AIM OF THE EXERCISE
Please print the entries below exactly, from the line with "Υποβολή (206, 107)" through the line with "Բա ջան, բա ջան (871, 1368)", including both of those lines and leaving out all others.

Stored dataset items
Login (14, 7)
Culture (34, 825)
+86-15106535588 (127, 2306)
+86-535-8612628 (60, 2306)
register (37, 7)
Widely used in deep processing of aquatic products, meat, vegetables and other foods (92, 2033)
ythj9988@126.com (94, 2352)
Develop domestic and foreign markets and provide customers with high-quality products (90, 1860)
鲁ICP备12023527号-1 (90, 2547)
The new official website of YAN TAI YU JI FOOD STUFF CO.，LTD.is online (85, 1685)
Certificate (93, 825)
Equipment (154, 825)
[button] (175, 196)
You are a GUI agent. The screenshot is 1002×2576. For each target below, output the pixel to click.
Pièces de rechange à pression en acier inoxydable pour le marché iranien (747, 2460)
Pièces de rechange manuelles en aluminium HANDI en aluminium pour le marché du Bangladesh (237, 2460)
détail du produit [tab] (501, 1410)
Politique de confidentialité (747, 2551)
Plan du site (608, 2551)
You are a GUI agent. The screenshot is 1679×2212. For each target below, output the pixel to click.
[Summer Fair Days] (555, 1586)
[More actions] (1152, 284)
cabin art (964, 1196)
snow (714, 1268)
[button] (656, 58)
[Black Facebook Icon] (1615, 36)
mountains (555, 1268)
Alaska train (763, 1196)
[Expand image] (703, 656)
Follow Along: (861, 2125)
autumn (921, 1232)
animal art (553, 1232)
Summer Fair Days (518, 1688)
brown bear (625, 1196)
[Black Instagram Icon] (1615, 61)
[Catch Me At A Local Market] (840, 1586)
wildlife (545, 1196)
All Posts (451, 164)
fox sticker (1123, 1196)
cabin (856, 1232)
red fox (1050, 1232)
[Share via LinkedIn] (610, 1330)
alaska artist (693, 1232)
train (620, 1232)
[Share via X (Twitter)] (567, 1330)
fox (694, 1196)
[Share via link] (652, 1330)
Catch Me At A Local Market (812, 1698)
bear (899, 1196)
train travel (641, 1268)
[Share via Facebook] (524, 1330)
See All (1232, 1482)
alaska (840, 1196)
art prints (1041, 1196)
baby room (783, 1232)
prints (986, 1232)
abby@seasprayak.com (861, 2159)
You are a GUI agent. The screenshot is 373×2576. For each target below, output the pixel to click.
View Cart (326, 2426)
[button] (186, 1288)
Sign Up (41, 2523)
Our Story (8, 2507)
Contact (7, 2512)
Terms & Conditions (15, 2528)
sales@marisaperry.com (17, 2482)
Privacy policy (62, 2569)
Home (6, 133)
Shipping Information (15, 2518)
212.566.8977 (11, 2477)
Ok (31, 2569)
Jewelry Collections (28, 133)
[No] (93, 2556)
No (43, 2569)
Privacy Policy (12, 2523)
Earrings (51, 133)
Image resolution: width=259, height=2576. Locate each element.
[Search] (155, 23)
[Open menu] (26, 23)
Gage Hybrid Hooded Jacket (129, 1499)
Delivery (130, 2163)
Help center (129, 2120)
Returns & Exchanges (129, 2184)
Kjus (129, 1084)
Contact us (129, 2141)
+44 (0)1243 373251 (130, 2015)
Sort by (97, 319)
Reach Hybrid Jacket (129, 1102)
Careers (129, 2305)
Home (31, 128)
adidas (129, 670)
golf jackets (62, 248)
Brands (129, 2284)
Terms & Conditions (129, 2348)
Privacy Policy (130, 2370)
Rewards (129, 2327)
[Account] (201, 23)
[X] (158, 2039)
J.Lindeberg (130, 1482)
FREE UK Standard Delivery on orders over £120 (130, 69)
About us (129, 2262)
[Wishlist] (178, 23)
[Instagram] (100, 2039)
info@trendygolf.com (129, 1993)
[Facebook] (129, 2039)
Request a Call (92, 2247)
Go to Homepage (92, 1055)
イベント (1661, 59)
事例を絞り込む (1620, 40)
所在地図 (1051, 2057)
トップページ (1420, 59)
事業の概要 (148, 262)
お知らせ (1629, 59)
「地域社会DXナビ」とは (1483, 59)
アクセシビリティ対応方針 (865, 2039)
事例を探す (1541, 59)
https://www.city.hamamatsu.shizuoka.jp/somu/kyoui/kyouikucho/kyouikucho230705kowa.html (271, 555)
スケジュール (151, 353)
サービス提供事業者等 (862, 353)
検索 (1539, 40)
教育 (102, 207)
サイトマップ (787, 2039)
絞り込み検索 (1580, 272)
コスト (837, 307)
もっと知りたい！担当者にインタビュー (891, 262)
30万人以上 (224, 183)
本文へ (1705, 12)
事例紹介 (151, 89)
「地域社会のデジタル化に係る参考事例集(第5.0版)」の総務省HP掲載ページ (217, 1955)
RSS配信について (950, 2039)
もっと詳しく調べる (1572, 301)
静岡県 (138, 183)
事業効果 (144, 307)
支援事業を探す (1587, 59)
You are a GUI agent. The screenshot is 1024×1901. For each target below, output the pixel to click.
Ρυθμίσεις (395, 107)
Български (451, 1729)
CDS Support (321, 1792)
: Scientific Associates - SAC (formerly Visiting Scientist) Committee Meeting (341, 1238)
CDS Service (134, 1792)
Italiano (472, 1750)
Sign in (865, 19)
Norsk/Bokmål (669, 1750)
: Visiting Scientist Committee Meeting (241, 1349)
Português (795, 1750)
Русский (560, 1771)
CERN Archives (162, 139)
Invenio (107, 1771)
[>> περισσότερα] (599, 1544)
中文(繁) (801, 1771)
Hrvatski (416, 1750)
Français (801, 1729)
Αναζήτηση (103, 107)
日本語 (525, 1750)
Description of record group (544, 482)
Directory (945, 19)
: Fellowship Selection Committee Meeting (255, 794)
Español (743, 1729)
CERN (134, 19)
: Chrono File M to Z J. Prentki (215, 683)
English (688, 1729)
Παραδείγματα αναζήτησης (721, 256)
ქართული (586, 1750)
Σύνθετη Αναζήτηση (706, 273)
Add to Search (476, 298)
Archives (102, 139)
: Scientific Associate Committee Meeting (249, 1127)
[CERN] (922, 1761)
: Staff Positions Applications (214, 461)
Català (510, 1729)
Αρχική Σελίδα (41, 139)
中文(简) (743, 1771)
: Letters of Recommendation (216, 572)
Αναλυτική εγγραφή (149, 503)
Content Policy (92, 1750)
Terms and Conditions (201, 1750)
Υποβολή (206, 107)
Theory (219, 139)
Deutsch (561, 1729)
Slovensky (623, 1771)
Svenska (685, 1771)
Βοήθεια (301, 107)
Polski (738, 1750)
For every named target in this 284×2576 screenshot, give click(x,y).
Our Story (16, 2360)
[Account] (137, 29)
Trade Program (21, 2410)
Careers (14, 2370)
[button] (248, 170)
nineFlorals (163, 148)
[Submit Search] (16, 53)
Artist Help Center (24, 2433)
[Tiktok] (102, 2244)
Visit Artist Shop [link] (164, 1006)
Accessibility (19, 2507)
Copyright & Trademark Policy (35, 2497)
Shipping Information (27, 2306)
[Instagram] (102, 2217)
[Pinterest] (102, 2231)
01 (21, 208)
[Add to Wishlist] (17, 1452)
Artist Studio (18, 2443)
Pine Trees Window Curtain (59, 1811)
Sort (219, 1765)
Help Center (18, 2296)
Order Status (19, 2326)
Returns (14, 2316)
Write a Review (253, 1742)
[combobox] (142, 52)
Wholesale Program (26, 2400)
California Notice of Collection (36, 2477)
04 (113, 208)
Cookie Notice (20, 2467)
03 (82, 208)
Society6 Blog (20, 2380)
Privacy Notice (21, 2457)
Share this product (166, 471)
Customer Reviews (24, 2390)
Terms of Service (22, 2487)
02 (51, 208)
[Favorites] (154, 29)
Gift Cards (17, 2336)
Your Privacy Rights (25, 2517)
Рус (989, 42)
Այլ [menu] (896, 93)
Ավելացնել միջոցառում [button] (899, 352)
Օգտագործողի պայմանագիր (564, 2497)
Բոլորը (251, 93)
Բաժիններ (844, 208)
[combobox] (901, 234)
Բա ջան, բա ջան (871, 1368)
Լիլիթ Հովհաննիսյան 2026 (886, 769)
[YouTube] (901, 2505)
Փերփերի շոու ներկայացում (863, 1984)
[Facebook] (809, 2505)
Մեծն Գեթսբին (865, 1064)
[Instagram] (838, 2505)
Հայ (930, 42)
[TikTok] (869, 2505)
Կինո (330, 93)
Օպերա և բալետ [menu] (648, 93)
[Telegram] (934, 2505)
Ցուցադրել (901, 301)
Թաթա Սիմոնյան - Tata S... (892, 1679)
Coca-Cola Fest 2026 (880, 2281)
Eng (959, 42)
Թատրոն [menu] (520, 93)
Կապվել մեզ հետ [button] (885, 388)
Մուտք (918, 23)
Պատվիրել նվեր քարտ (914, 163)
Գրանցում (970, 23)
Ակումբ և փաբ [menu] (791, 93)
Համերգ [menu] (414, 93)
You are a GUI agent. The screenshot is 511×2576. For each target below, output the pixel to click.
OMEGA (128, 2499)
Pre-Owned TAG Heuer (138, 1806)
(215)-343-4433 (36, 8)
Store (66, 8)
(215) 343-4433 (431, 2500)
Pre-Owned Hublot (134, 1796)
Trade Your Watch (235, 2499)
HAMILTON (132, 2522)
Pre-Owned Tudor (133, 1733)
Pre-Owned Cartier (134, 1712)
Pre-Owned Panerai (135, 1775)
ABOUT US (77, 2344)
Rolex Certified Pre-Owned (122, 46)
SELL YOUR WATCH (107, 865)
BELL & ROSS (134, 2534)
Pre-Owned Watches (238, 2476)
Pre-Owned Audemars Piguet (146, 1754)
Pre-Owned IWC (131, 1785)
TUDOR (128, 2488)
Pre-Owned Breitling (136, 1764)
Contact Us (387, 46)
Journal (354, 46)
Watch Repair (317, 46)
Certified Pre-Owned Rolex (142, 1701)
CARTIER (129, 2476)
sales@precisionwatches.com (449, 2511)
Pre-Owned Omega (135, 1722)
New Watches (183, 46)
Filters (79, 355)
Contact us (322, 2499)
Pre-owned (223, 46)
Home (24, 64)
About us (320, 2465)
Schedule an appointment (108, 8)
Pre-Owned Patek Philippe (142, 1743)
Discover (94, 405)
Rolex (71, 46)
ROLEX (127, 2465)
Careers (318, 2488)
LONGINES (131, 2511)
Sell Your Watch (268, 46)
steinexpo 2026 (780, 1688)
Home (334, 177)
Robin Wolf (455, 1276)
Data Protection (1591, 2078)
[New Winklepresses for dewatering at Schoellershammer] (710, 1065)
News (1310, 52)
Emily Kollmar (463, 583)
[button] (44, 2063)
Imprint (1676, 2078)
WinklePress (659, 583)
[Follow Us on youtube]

ANSWER TO THIS TASK
Υποβολή (206, 107)
Theory (219, 139)
Deutsch (561, 1729)
Slovensky (623, 1771)
Svenska (685, 1771)
Βοήθεια (301, 107)
Polski (738, 1750)
For every named target in this 284×2576 screenshot, give click(x,y).
Our Story (16, 2360)
[Account] (137, 29)
Trade Program (21, 2410)
Careers (14, 2370)
[button] (248, 170)
nineFlorals (163, 148)
[Submit Search] (16, 53)
Artist Help Center (24, 2433)
[Tiktok] (102, 2244)
Visit Artist Shop [link] (164, 1006)
Accessibility (19, 2507)
Copyright & Trademark Policy (35, 2497)
Shipping Information (27, 2306)
[Instagram] (102, 2217)
[Pinterest] (102, 2231)
01 (21, 208)
[Add to Wishlist] (17, 1452)
Artist Studio (18, 2443)
Pine Trees Window Curtain (59, 1811)
Sort (219, 1765)
Help Center (18, 2296)
Order Status (19, 2326)
Returns (14, 2316)
Write a Review (253, 1742)
[combobox] (142, 52)
Wholesale Program (26, 2400)
California Notice of Collection (36, 2477)
04 (113, 208)
Cookie Notice (20, 2467)
03 (82, 208)
Society6 Blog (20, 2380)
Privacy Notice (21, 2457)
Share this product (166, 471)
Customer Reviews (24, 2390)
Terms of Service (22, 2487)
02 (51, 208)
[Favorites] (154, 29)
Gift Cards (17, 2336)
Your Privacy Rights (25, 2517)
Рус (989, 42)
Այլ [menu] (896, 93)
Ավելացնել միջոցառում [button] (899, 352)
Օգտագործողի պայմանագիր (564, 2497)
Բոլորը (251, 93)
Բաժիններ (844, 208)
[combobox] (901, 234)
Բա ջան, բա ջան (871, 1368)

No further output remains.